Tuesday, August 20, 2013
How true are we to ourselves ?? In this world, everyone of us wants to be loved and to belong. I was shocked to read in a recent book by Dr Brene Brown titled The Gifts of Imperfection, Love and Belonging are actually on the opposite continuum. Many a times, when we want to belong, we will do what it takes to ensure we are accepted by the friend/partner/ family/colleagues etc. We perceive that when we act, think, look, talk like what is deemed appropriate, then we will belong and be loved. However, many a times, we will have a dilemma where we know the way that is seen as "correct", so as we can fit in, is not something that feels right in our gut. So the question is do we go against the norm or follow the norm?. There are many instances in families, community, schools and workplace, that we will "sell out" so that we can belong and do not rock the boat. We easily sacrifice what is authentic within thinking that is not what is called for to be loved.
Recently, I was observing the mind, speech patterns and action and realised that many a times, I could not act or express authentically even to my own self. For example, I am feeling tired out and wanting to rest but when a phone call comes, I will proceed to chat and support the person eventhough what was real for me is to rest. I was afraid I would offend the other person. So when the person asked if I can chat ... I said YES when I could have said Not Now.

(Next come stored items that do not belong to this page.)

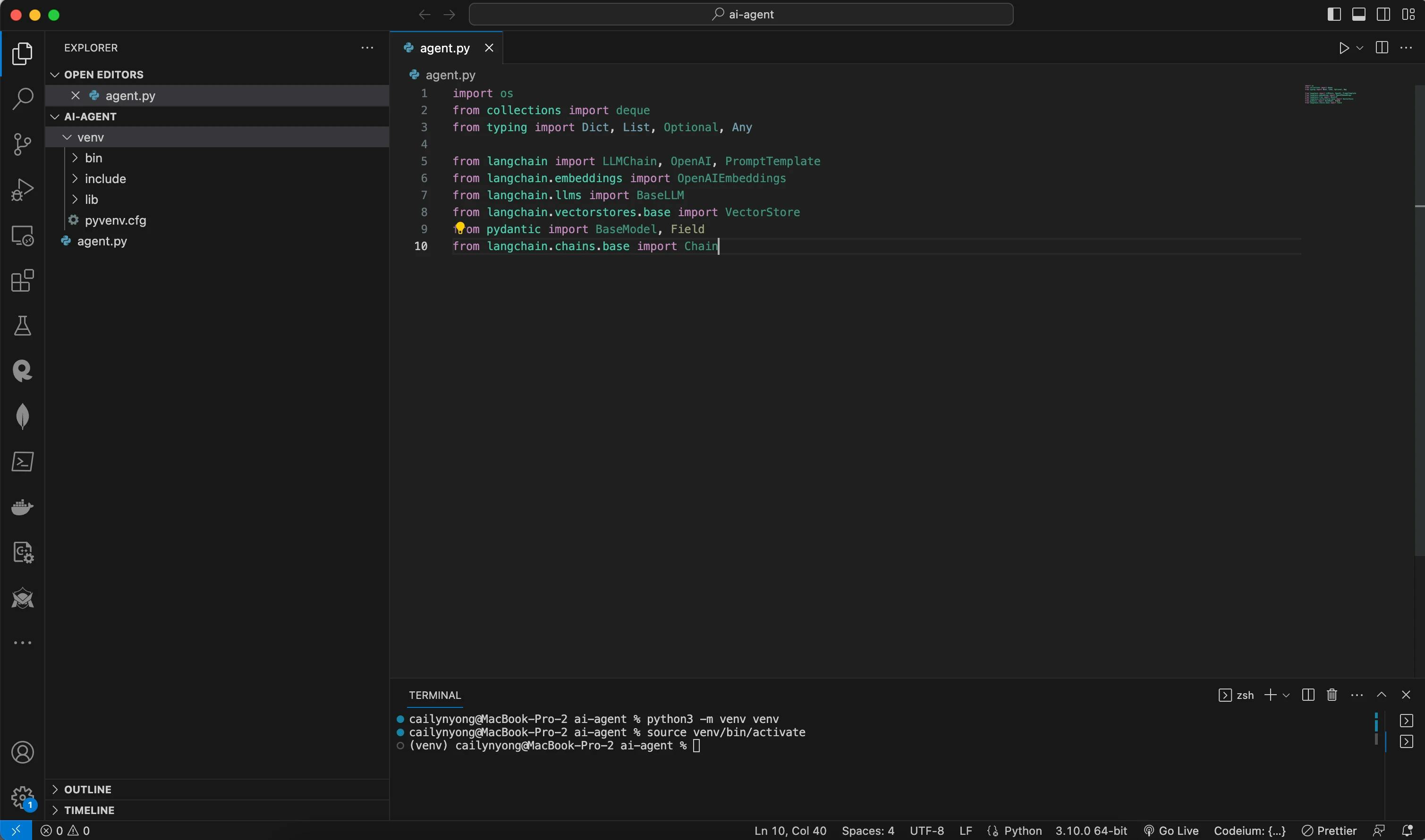
Task: Open the Search view in activity bar
Action: coord(22,99)
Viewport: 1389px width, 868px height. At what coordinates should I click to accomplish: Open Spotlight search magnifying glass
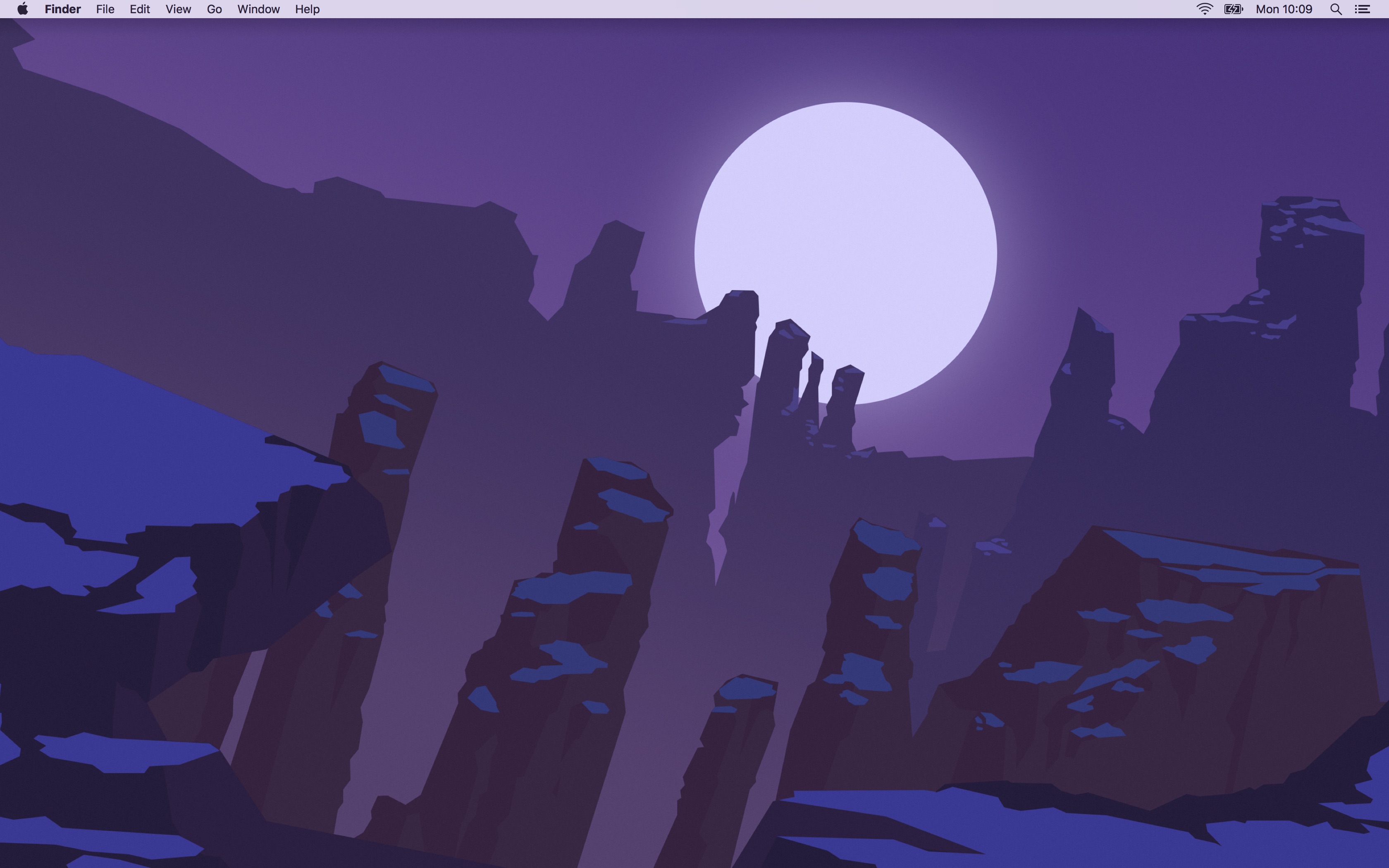tap(1336, 9)
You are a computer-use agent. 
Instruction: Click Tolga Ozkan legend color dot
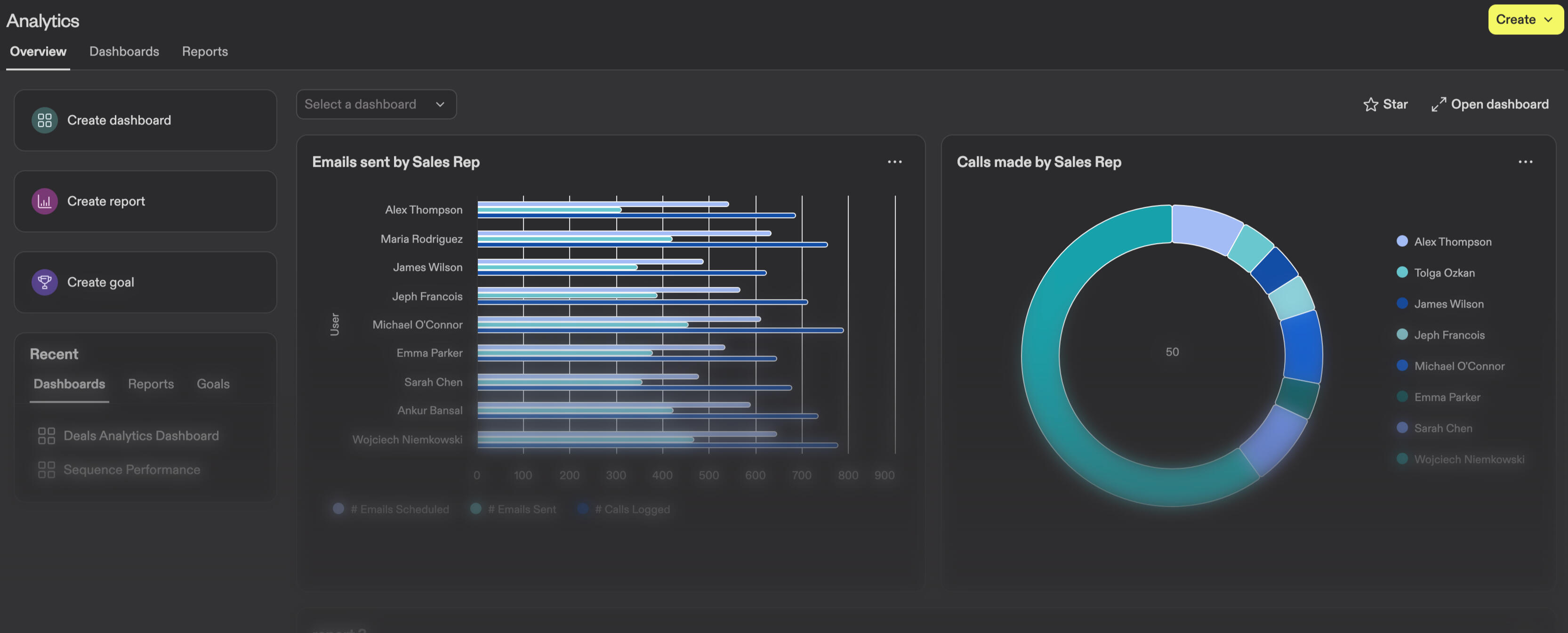tap(1402, 272)
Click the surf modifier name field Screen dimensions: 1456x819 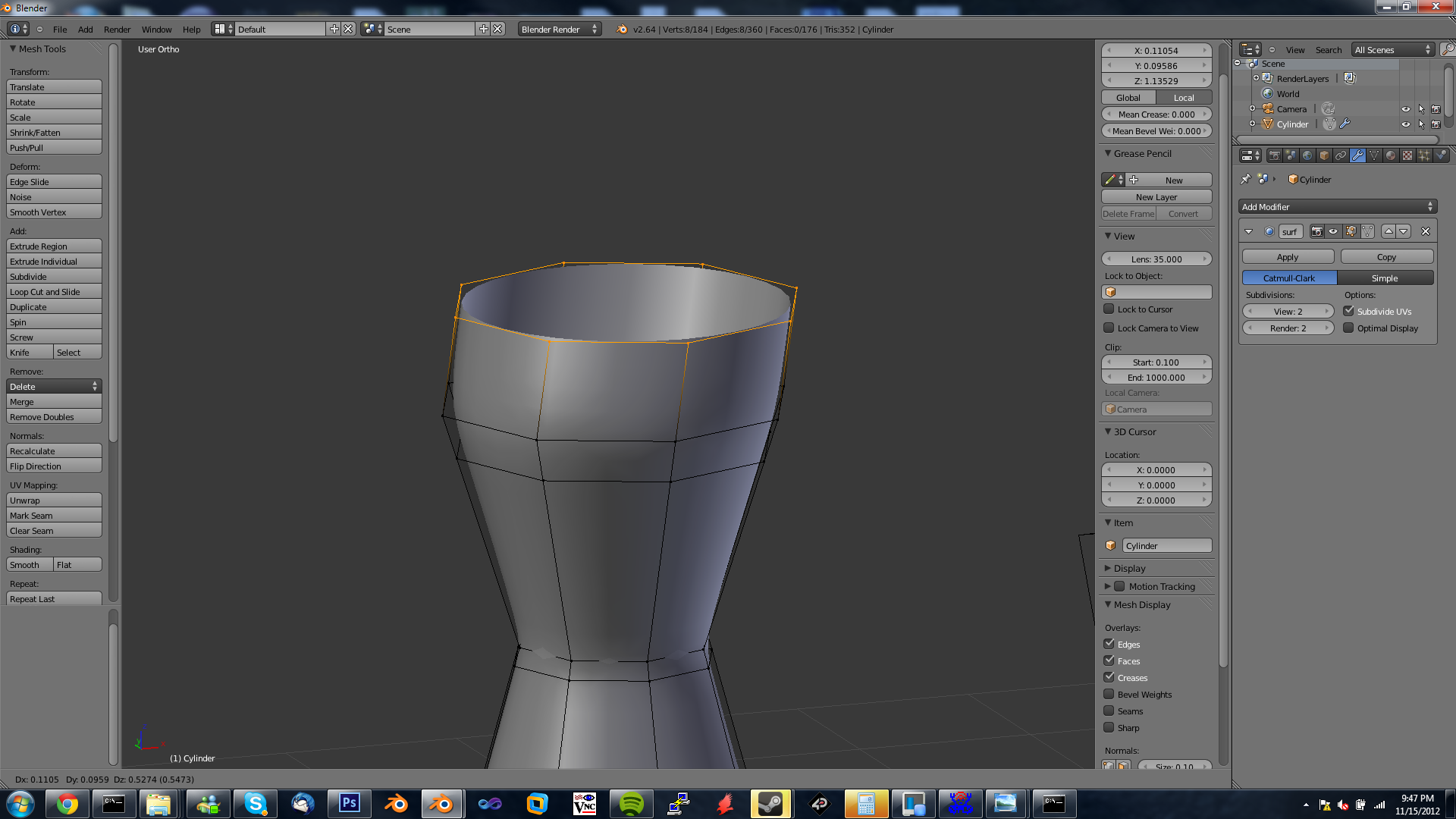(x=1290, y=231)
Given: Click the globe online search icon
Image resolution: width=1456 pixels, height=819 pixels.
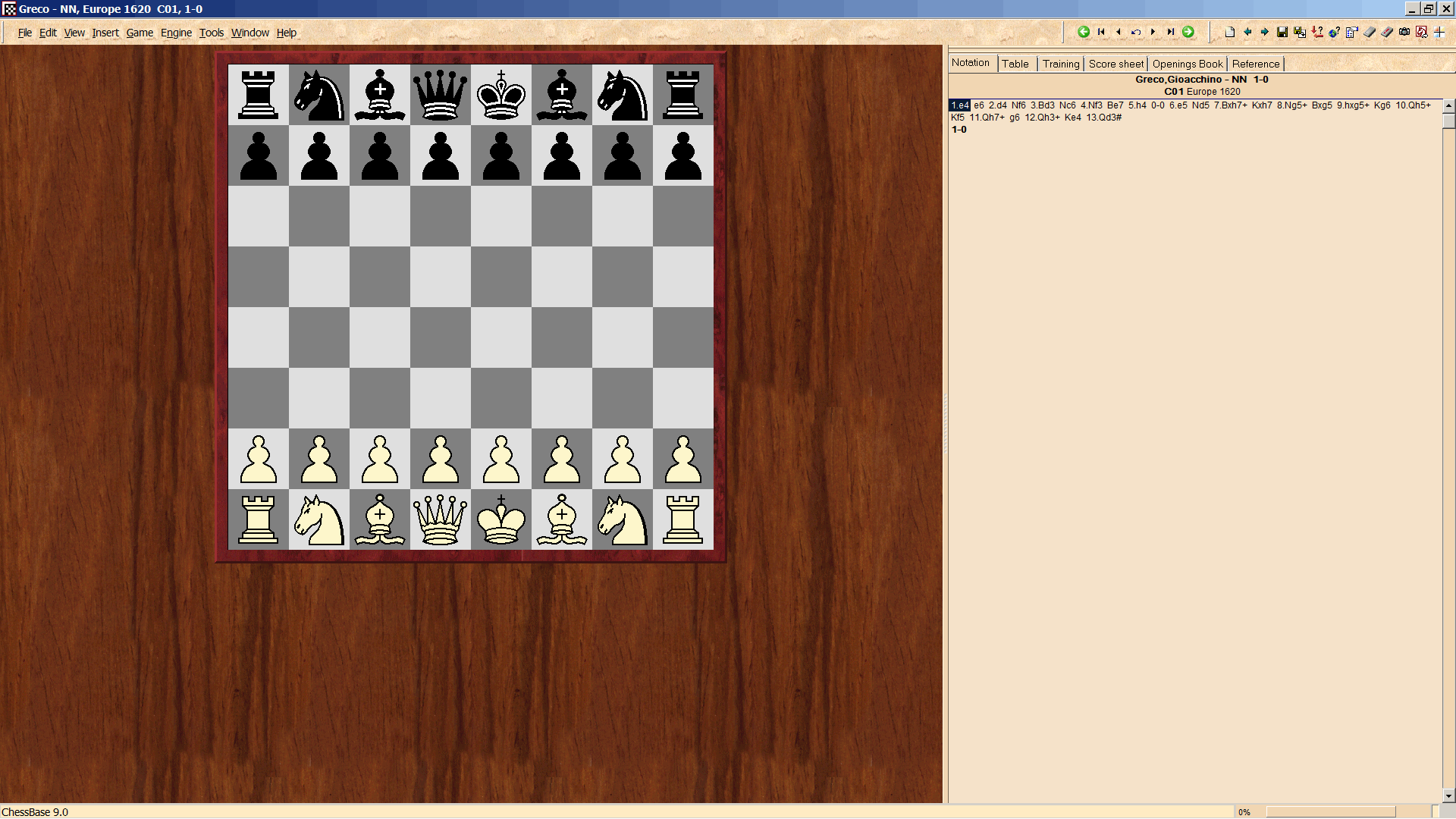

However, there is another component of being authentic and true that was highlighted to me by a friend. He said in the Buddha's teaching, there must be wisdom to know when to act and what is the appropriate way and time to express. I understood what he was getting at. So I realised that with awareness and wisdom, we can recognise what we need to be authentic about and how and when to express it is also important for the good of all.